A transparent conductive electrode (TCO) may be used as the conductive transparent substrate for the counter electrode 120 according to the present invention. For example, SnO ₂ : F or ITO may be used. But are not limited to, ordinary conductive films well known in the art. Also, the conductive electrode may be at least one selected from the group consisting of FTO (F-doped SnO ₂ : SnO ₂ : F), ITO or metal electrode having an average thickness of 1 to 1000 nm, metal nitride, metal oxide, carbon compound, and conductive polymer A conductive film may be coated. Therefore, as shown in FIG. 2, the counter electrode 120 may include a substrate 101, a conductive film 102 formed on the substrate, and a catalyst layer 121. In addition, since the above method can be performed at a low temperature, the substrate 101 to be used is not only applicable to a commonly used glass substrate, but also applicable to a flexible substrate such as plastic and fiber which should be used in a low temperature environment.

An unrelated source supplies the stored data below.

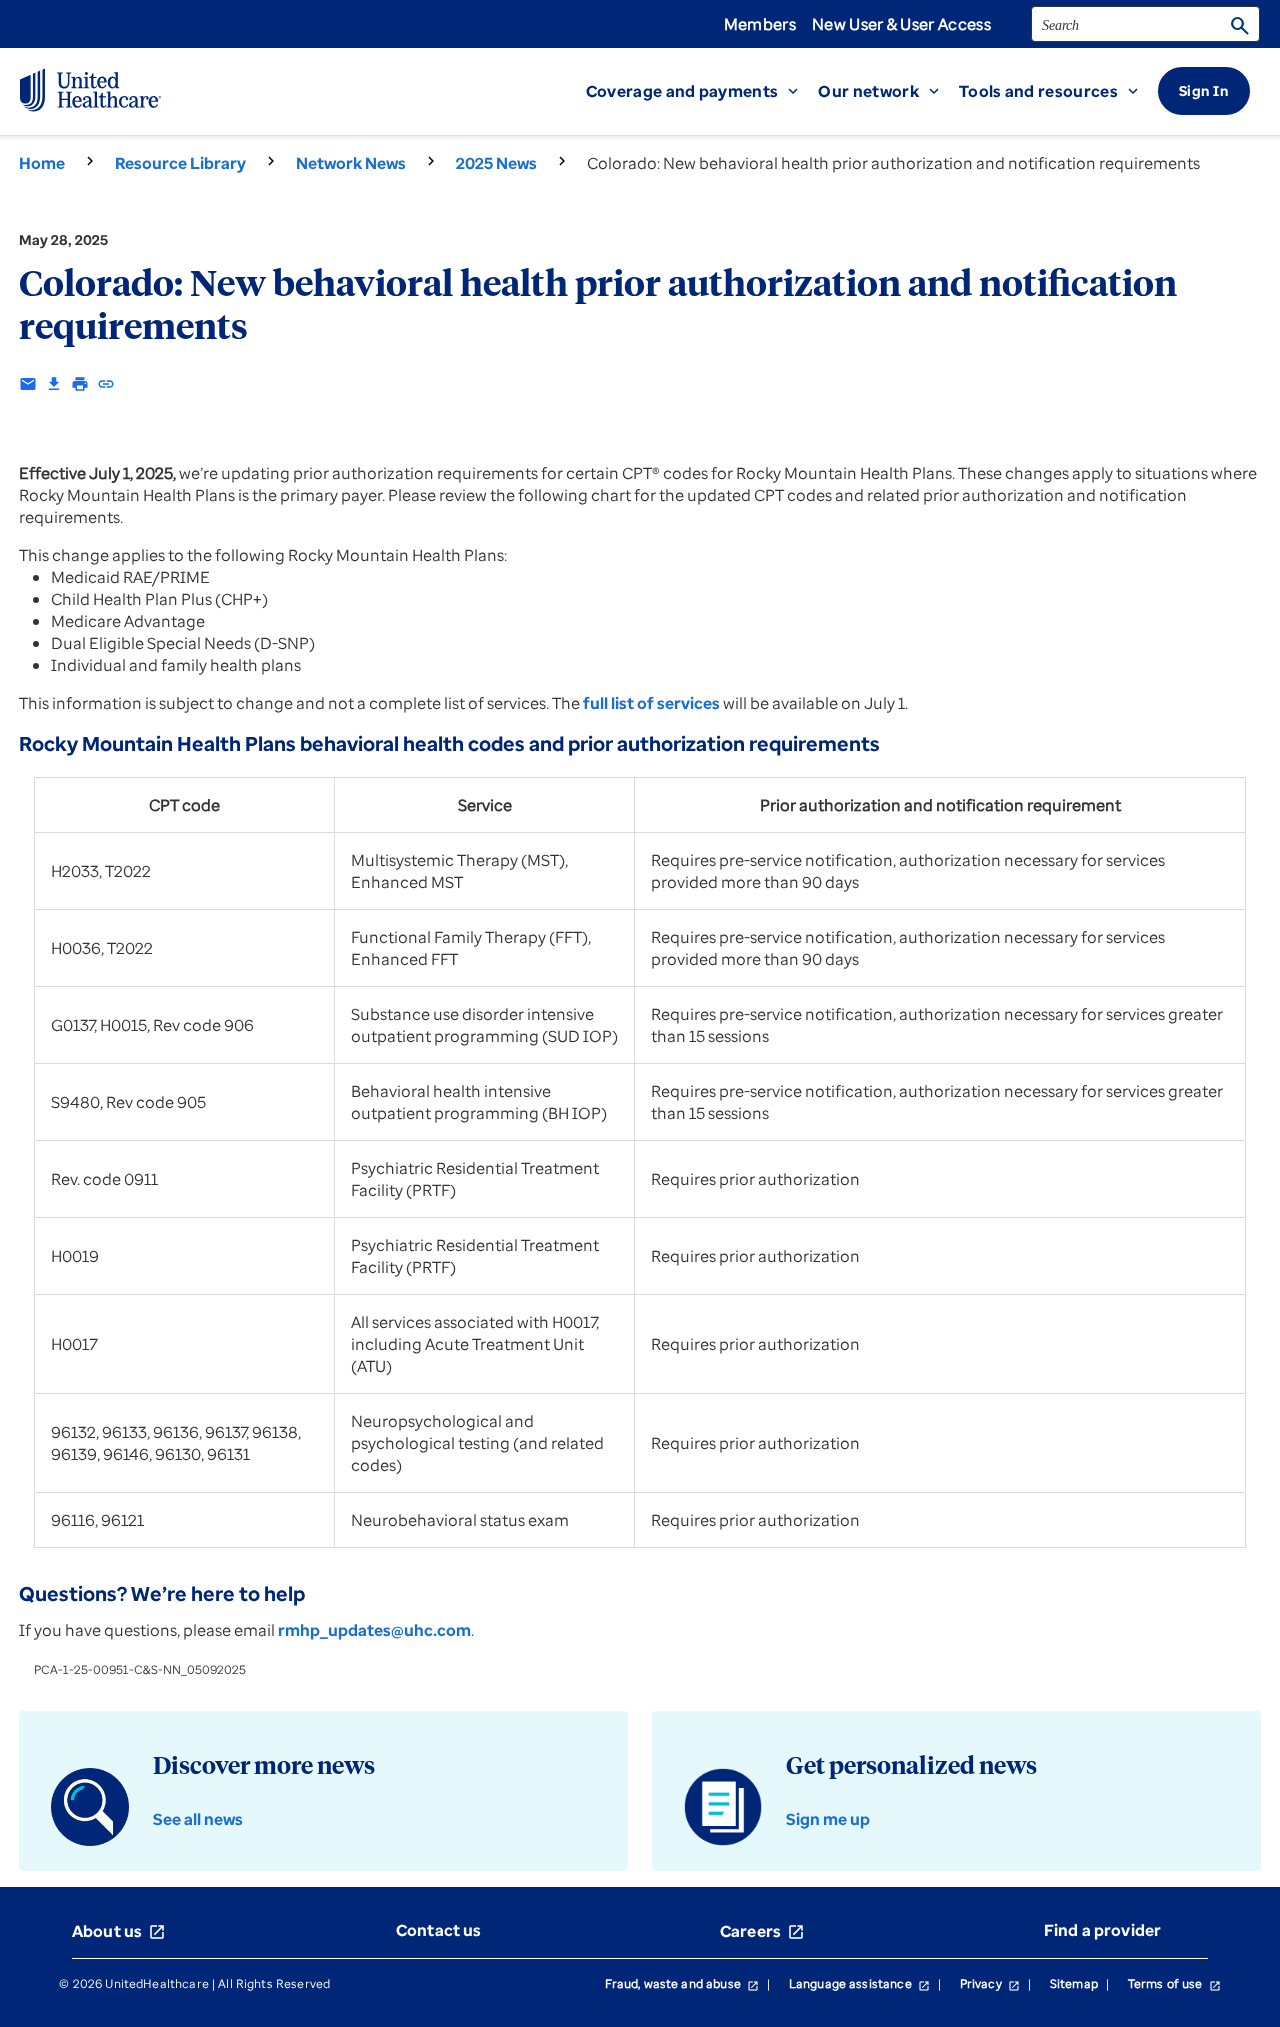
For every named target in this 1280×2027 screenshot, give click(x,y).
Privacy (990, 1983)
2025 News (496, 163)
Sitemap (1074, 1983)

(Iii) drying the solvent at a temperature of 60 to 120 DEG C to form a graphene-PEDOT: PSS catalyst layer. According to an electrostatic spray deposition method on a conductive transparent substrate, To form a graphene / PEDOT: PSS layer, followed by a drying step. The drying is not particularly limited and can be appropriately adjusted depending on the type of the solvent used. However, considering the case where the material of the transparent substrate is flexible, that is, a plastic substrate, the drying temperature is preferably in the range of 60 to 120 ° C, and the type of the solvent is also selected in consideration of the drying temperature.

The method for preparing a dye-sensitized solar cell relative electrode according to the present invention comprises: iv) dipping the catalyst layer in a sulfuric acid solution to remove PSS. Generally, in PEDOT: PSS, the part showing electrical characteristics such as conductivity is the PEDOT part. However, since PEDOT has low solubility in solvents, PEDOT: PSS structure is prepared by adding PSS to PEDOT in order to increase the solubility in solvents and improve the utilization. However, when PSS is added, the solubility of the solvent is increased to increase the utilization, but the electrical characteristic is lower than that of the single PEDOT. (PEDOT: 300 to 50 S cm -1, PEDOT: PSS: <1 S cm -1) Therefore, in the present invention, the crystal structure of the catalyst layer is changed by removing PSS using sulfuric acid in the graphene / PEDOT: PSS structure The electric conductivity can be improved by 5 times or more. The sulfuric acid treatment can be performed by immersing in a dilute sulfuric acid solution for 0.5 to 5 minutes.

The dye-sensitized solar cell having the structure as shown in FIG. 2 can be manufactured by applying the dye-sensitized solar cell counter electrode as described above. The photoelectrode material used in the present invention is used in the form of a paste. Since the paste can be produced by a method well known in the art, the method is not particularly limited and will not be described in detail herein.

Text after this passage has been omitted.